What is 3D-printing?

beads33D-printing: an amazing yet very comprehensible, accessible, game-changing technology:

  • already being used by the creative community
  • limitless potential to take your virtual model, with elaborate topology and great physical complexity, and turn it into a physical object.

3D-printing: best of both worlds ~ the freedom to work digitally, and get tangible objects to hold.

Principle of 3D-printing to recreate the virtual form:
  • ‘bacon slice’ your virtual model
  • send these digital cross-sections to machines which reproduce each unique slice
    • one layer on top of the one before
    • gradually adding more material in layers to the top.

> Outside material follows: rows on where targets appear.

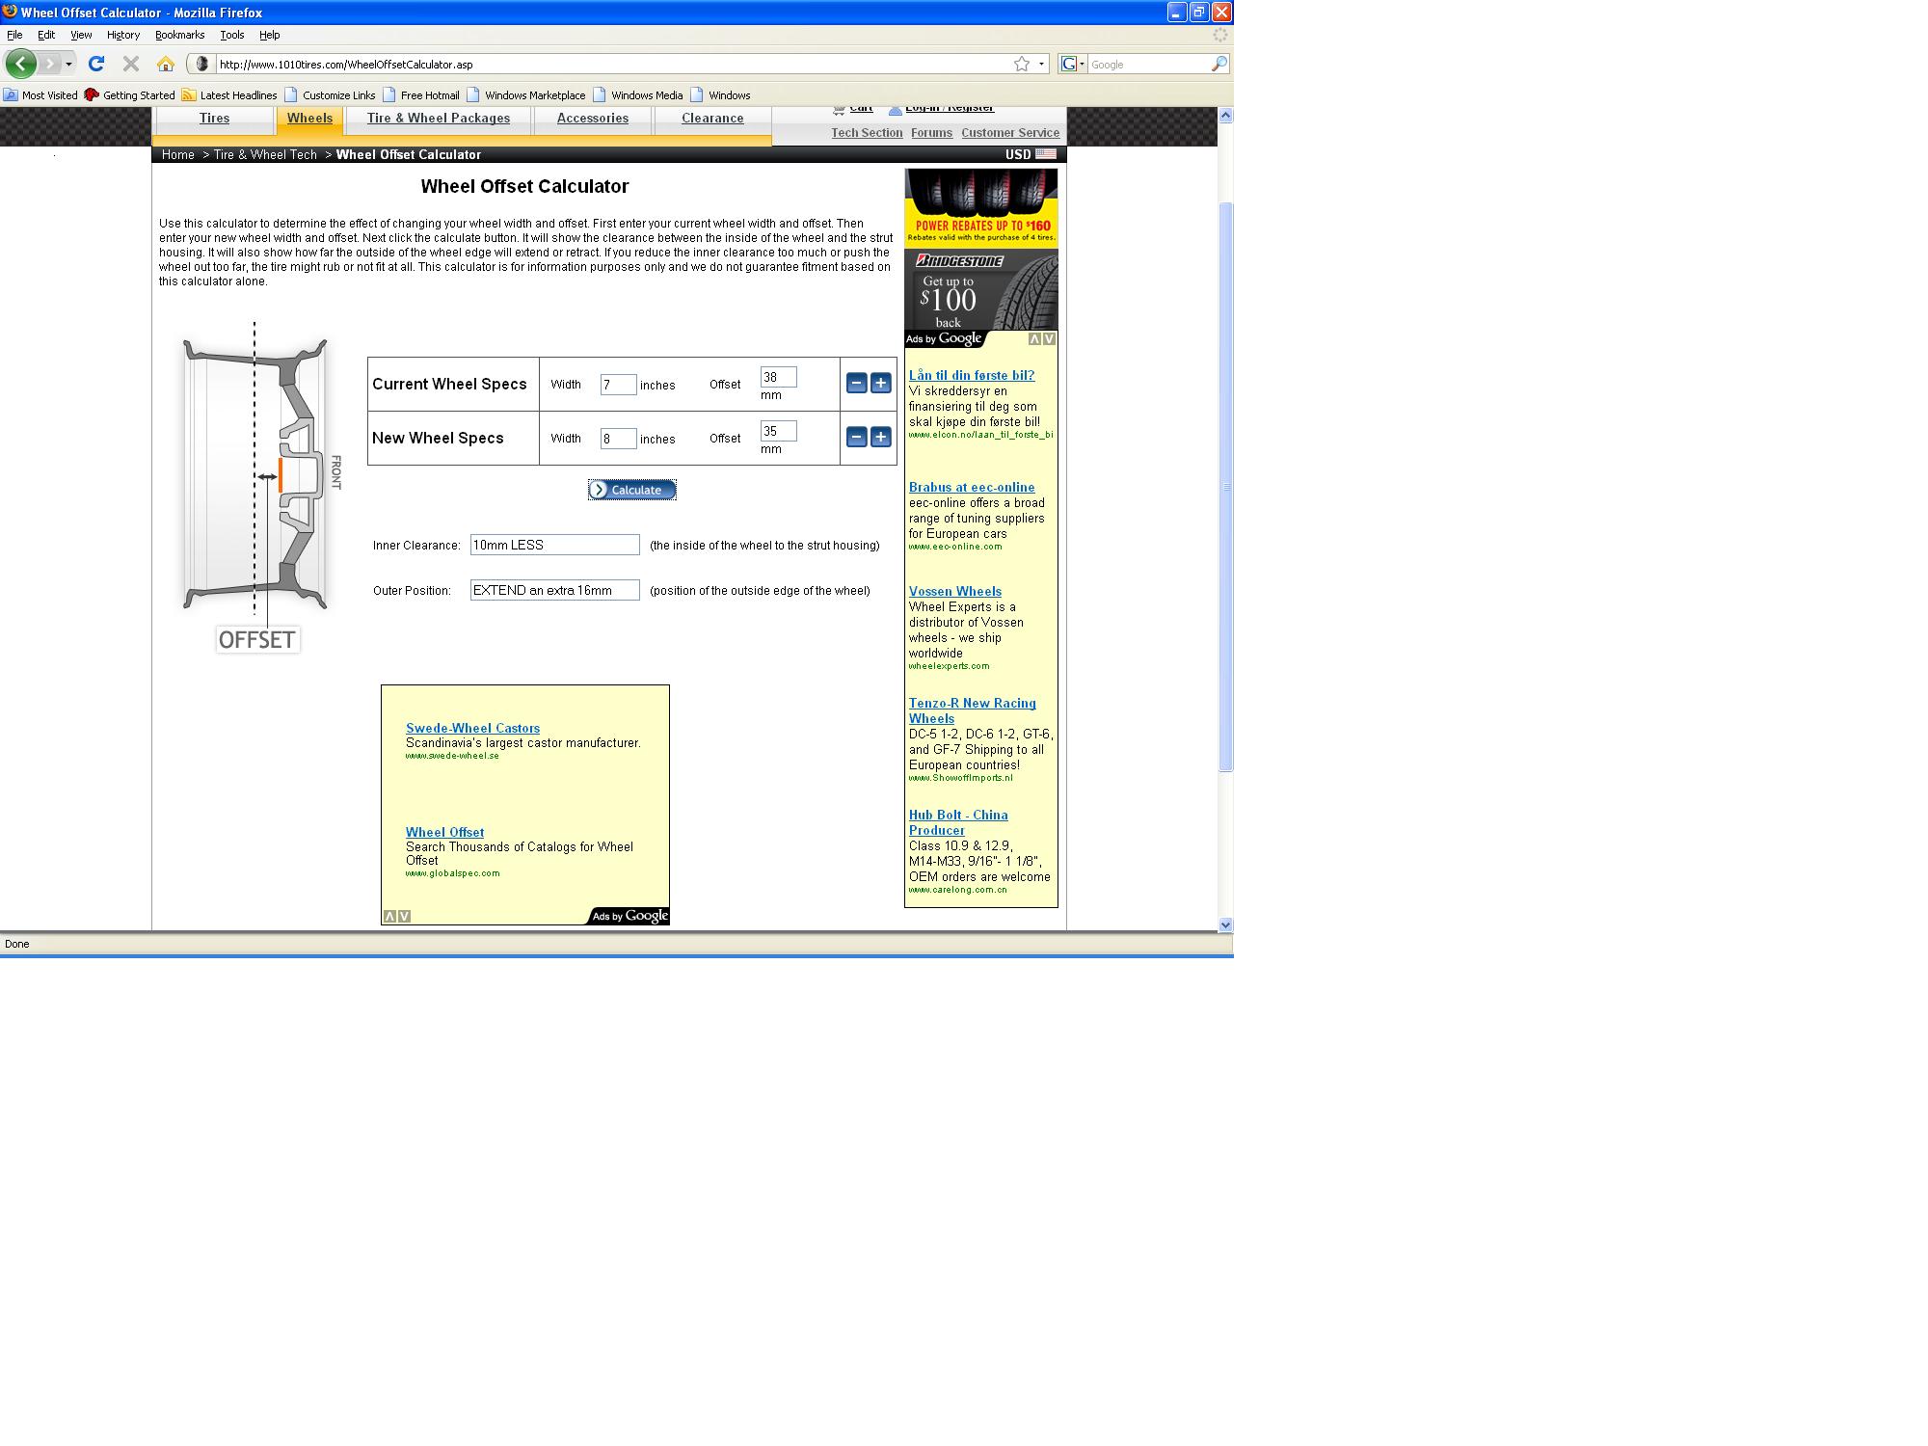Click plus button for New Wheel Specs
The width and height of the screenshot is (1928, 1446).
click(x=880, y=437)
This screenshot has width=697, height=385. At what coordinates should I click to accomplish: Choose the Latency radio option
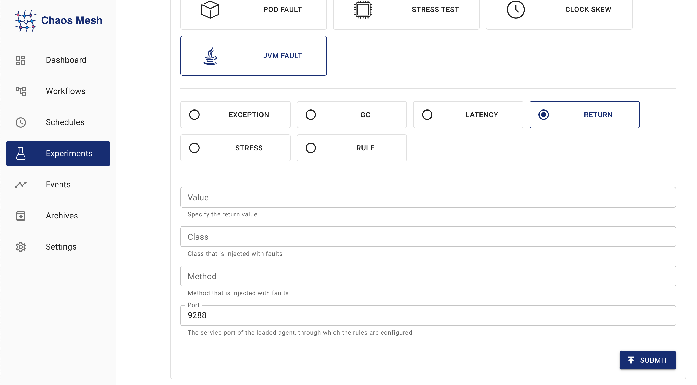427,115
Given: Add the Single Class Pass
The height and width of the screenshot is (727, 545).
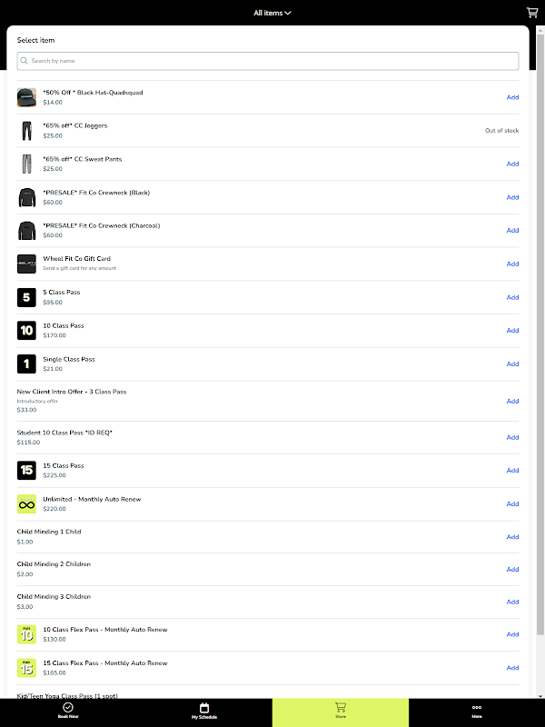Looking at the screenshot, I should (512, 364).
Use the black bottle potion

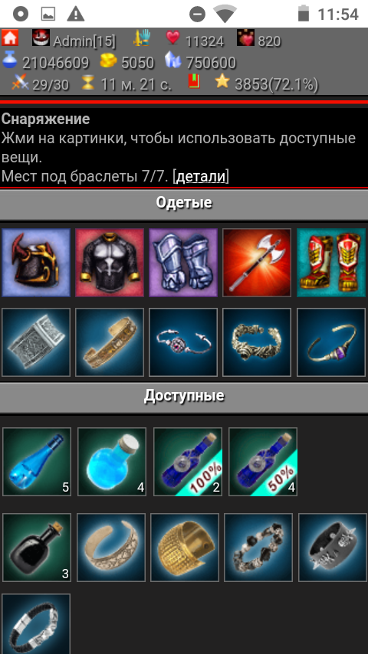click(37, 548)
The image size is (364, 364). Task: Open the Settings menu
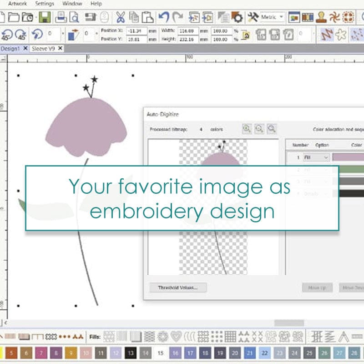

Individual parts can be captured like the classic ‘ball-in-a-cage’ or designed to be interconneted yet free to move. Currently there are several different types of 3D-printing (additive manufacturing):

  • Each technology is different from the next (one such process resembles a traditional ‘printer’)
  • Virtual models can be 3D printed in a growing number of materials. Most accessable process extrudes material through a nozzle to build the layers. Most common is plastics but even chocolate can be printed in this way!
    • metals and plastics, wax and nylon, glass and ceramics, paper, edibles and bio-materials!
  • The oldest process uses a liquid (photo-sensitve) resin which is hardened by laser, layer by layer
  • Others use powdered material that is ‘glued’ or fused together by laser, layer upon layer
  • Another process uses paper or plastic sheets cut into exact profiles and glued to the previous profile, layer upon… I think you get the point!
  • The ultimate additive method? building objects up with grains of material, tiny building blocks, with each grain deposited accurately by nimble robotic fingers

Available for both industrial and desktop manufacture, the ‘consumer 3D printer’ movement encourages more people to engage with it:

  • now more affordable: you can even build your own 3D printer at home!
  • easier to access via online facilities with more compatible 3D file formats available:most of the technical stuff such as repairing ‘non-manifold mesh’ and adding supports to any overhanging parts are done by the provider as part of their service
    • Companies like i.materialise, Shapeways, Ponoko and Sculpteo make direct access as easy and as smooth as possible

Whichever process, material and service you choose, the 3D-printing job starts with a 3D digital model… and this is where we come in!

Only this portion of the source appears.